The entries are to be reproduced word for word, with all images left out.

======== WORKING DATA ========

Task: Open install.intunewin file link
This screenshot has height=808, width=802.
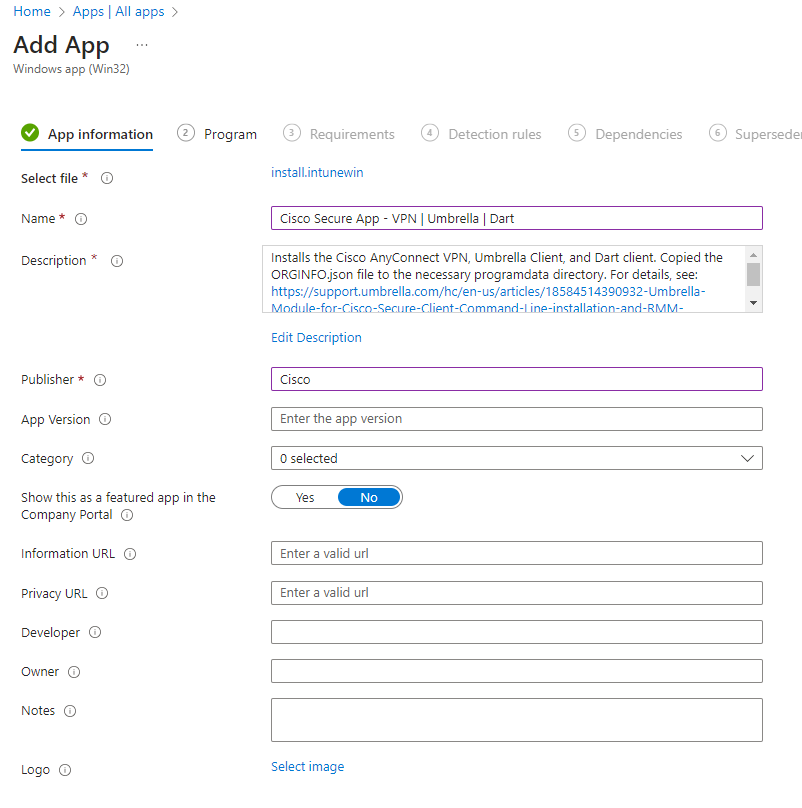Action: click(317, 173)
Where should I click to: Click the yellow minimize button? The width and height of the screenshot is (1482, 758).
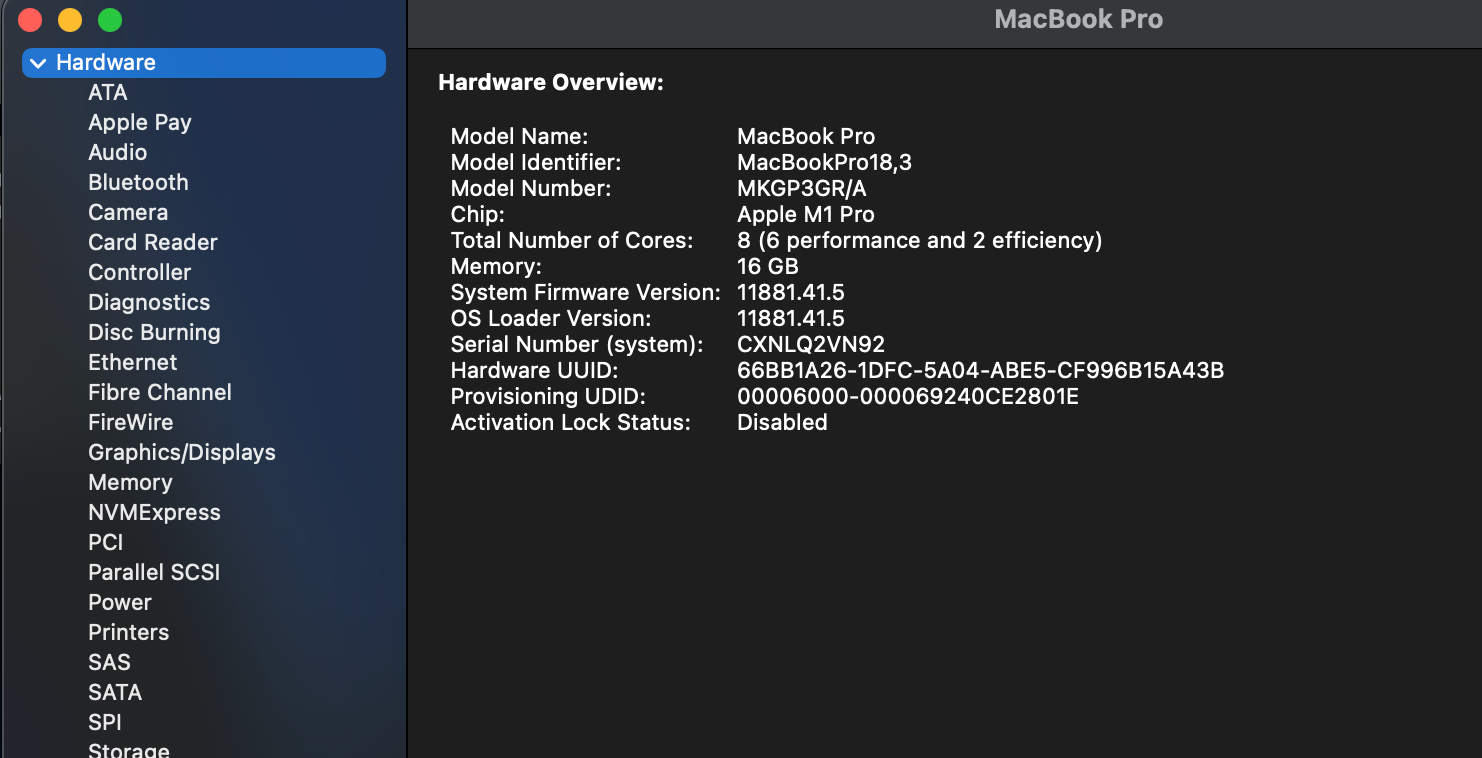(x=70, y=20)
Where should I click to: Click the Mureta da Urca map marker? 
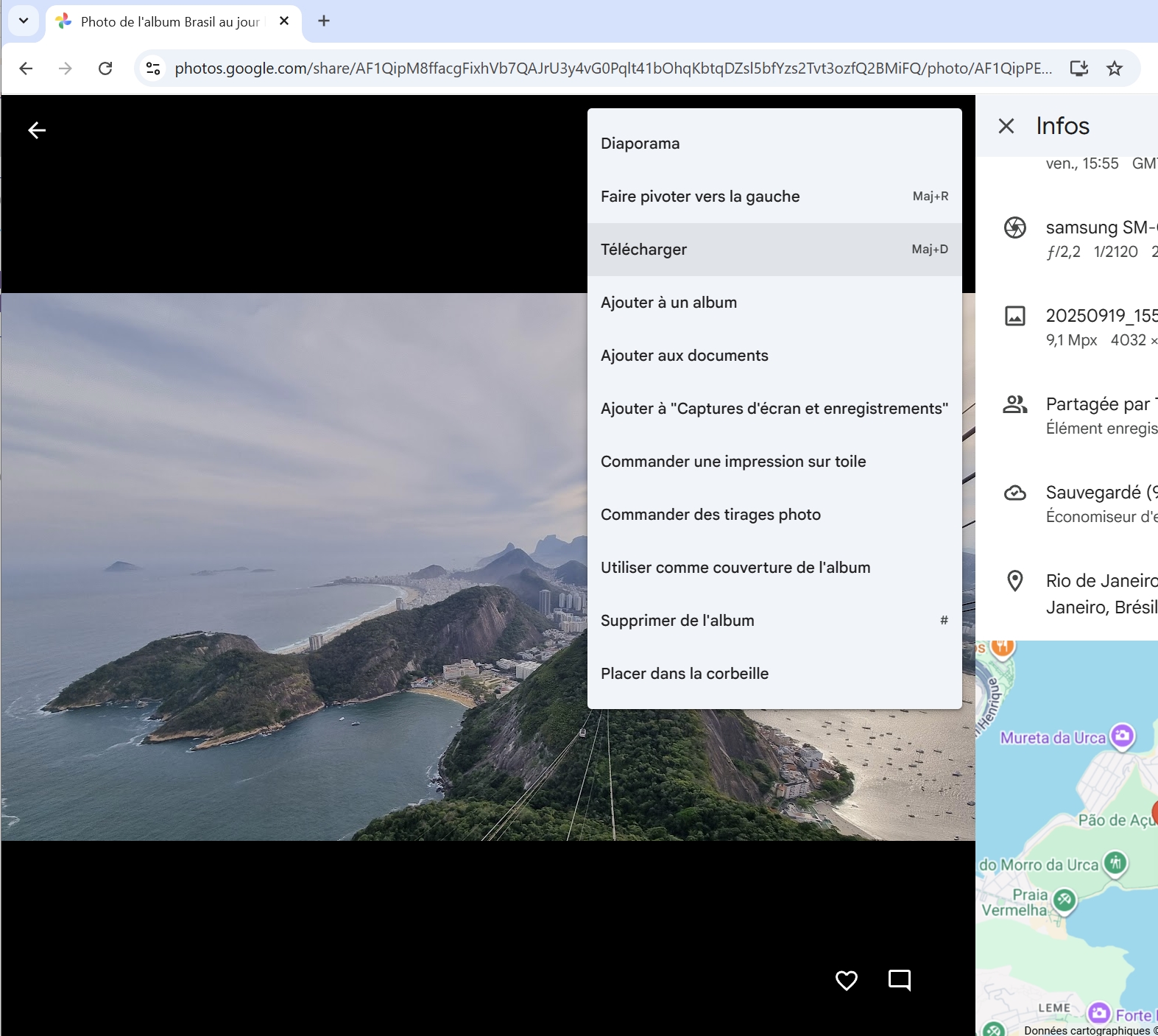[x=1122, y=736]
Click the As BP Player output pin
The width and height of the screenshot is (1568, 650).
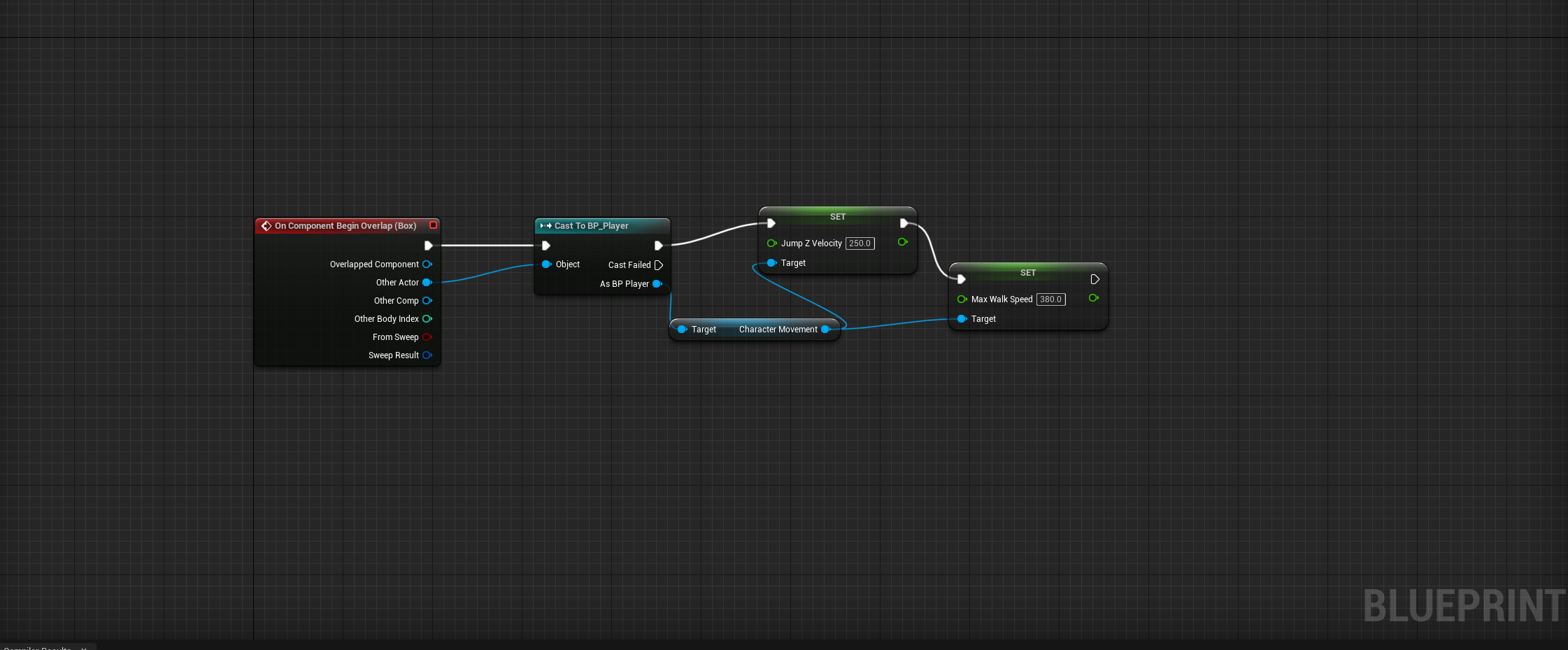pos(657,284)
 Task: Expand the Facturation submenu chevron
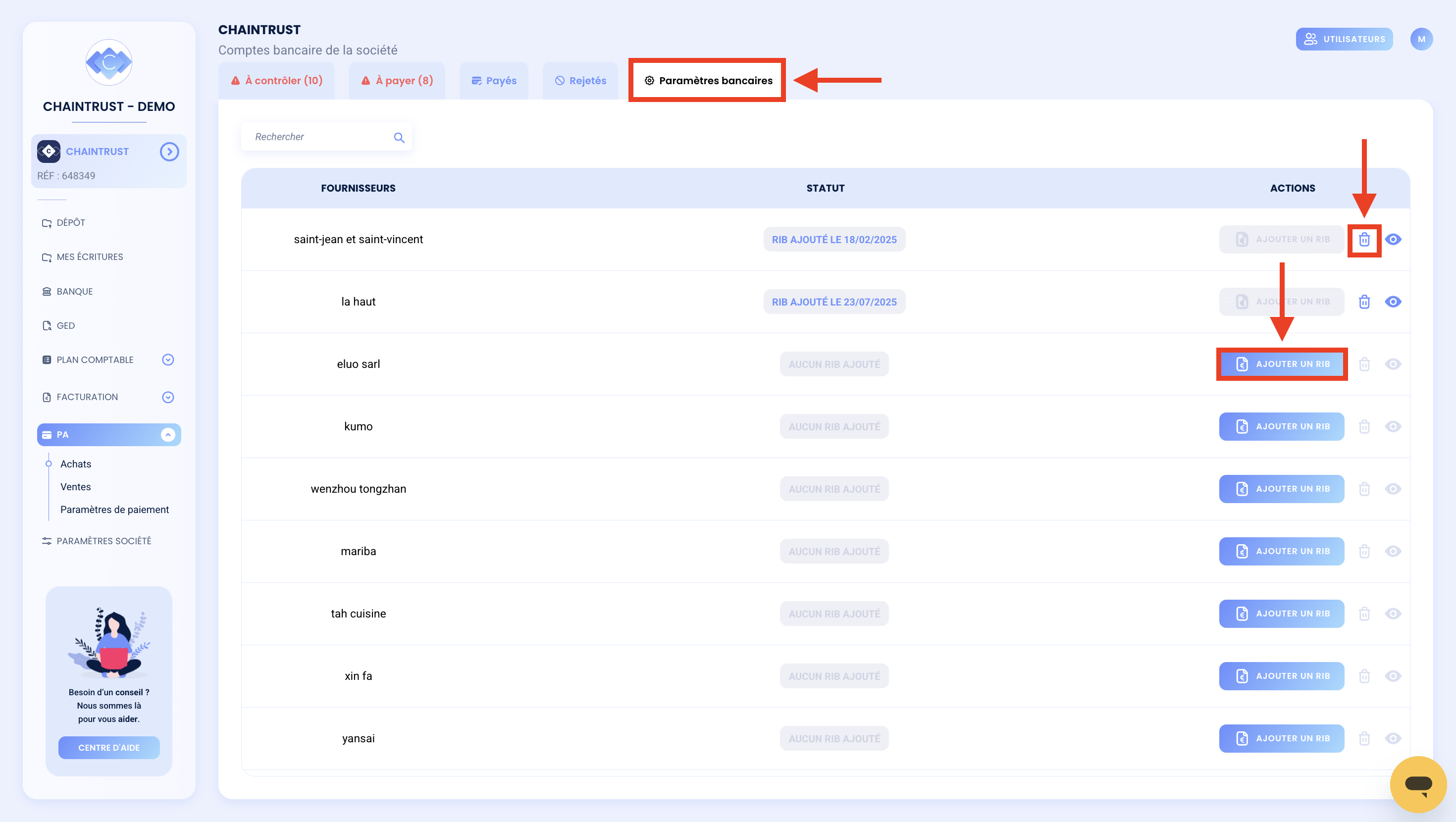pyautogui.click(x=168, y=398)
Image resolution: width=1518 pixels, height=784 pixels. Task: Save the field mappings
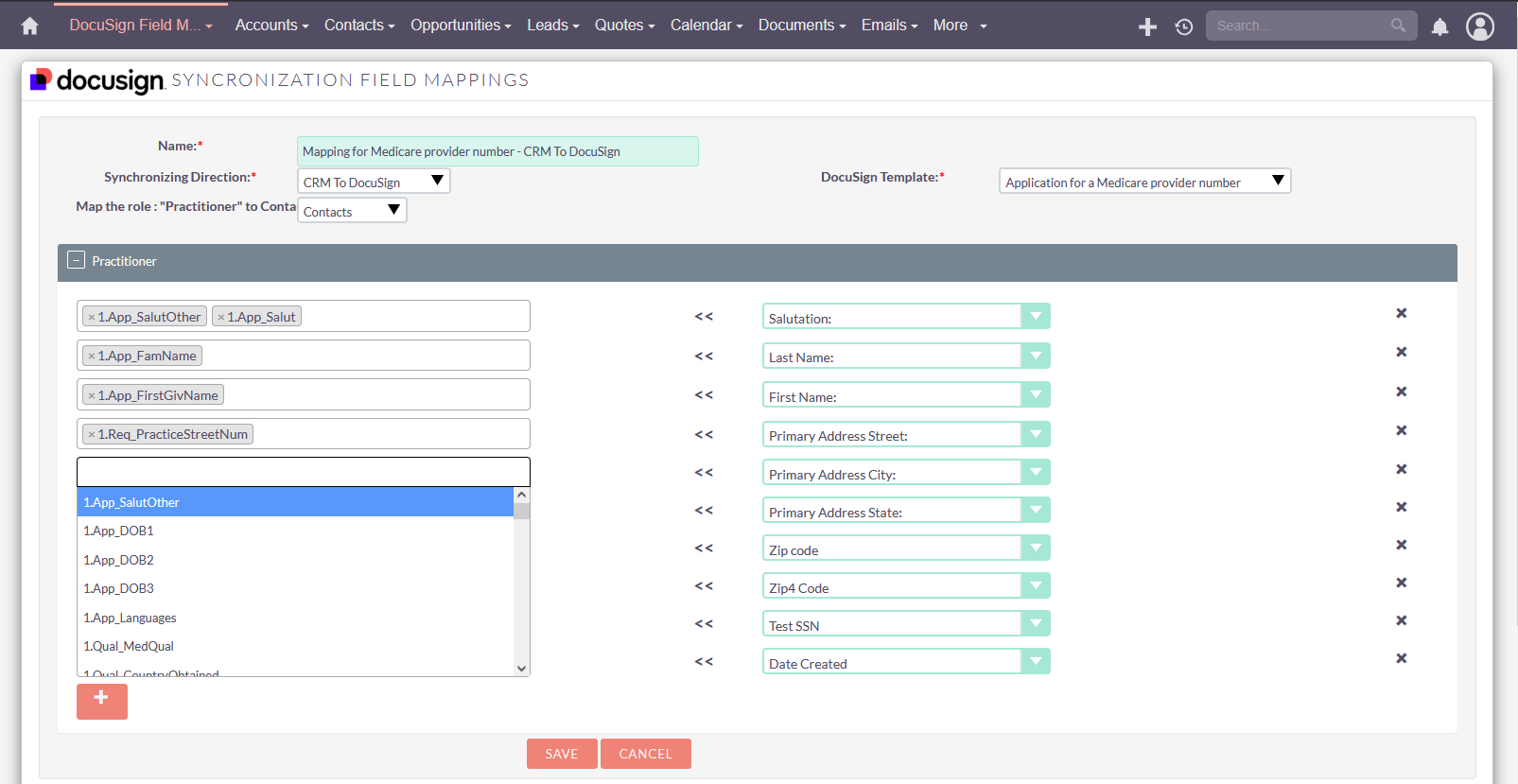pos(561,754)
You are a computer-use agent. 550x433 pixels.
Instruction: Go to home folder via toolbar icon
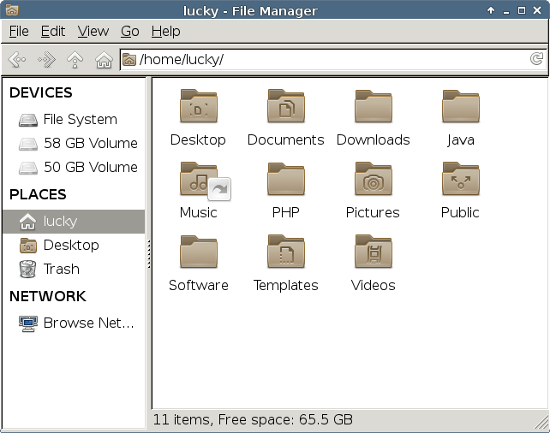coord(104,60)
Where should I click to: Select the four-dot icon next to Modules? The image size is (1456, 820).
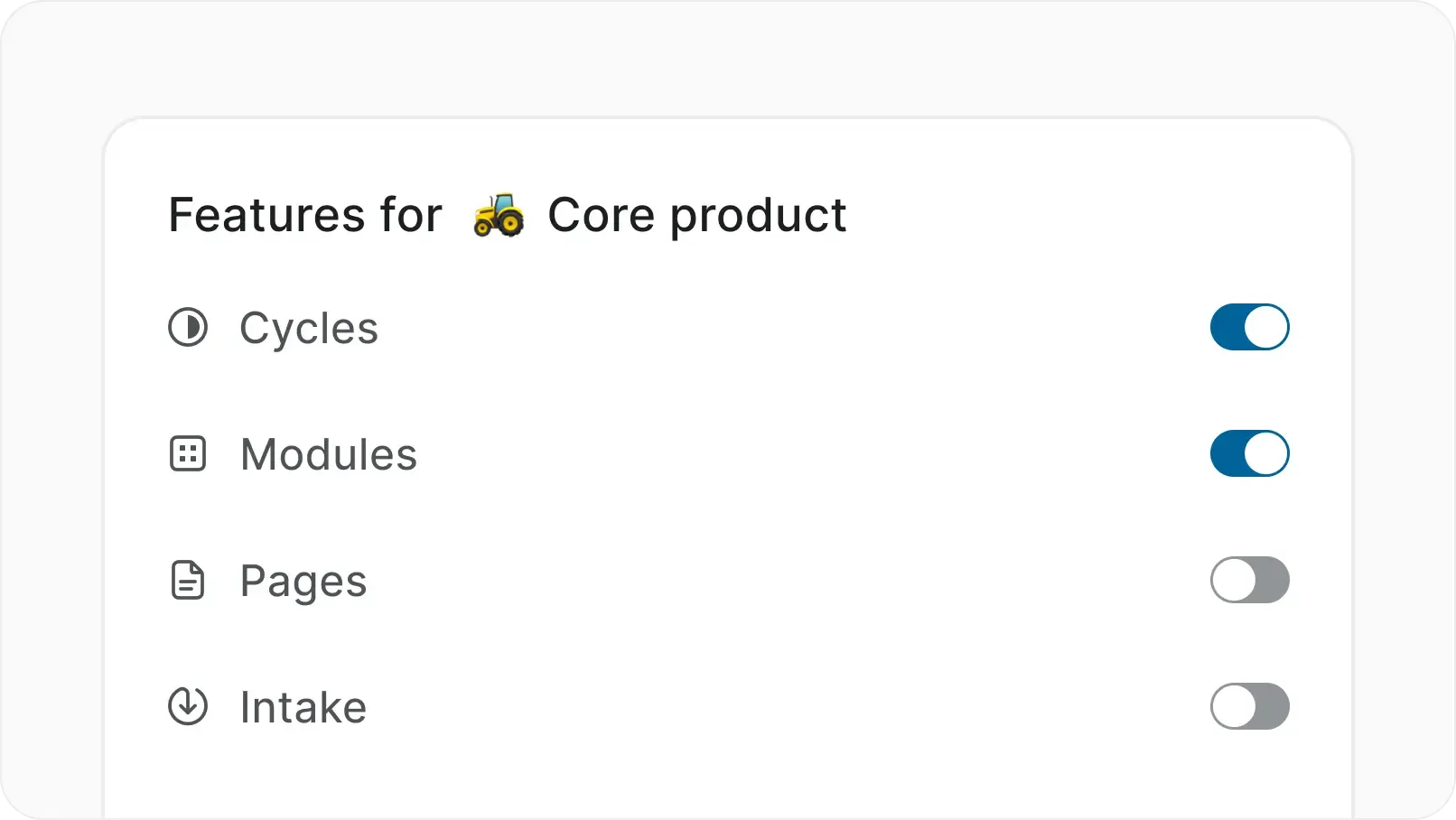(187, 454)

========

WRITTEN SOLUTION:
Task: Open install.intunewin file link
This screenshot has height=808, width=802.
Action: click(317, 173)
Where should I click to: Click the yellow minimize button? The width and height of the screenshot is (1482, 758).
(x=70, y=20)
Where should I click to: Click the Mureta da Urca map marker? 
[x=1122, y=736]
Click the As BP Player output pin
The width and height of the screenshot is (1568, 650).
pos(657,284)
 Task: Expand the Facturation submenu chevron
pyautogui.click(x=168, y=398)
Image resolution: width=1518 pixels, height=784 pixels. Task: Save the field mappings
pos(561,754)
You are a computer-use agent. 550x433 pixels.
Instruction: Go to home folder via toolbar icon
coord(104,60)
Where should I click to: Select the four-dot icon next to Modules? The image size is (1456, 820).
(187, 454)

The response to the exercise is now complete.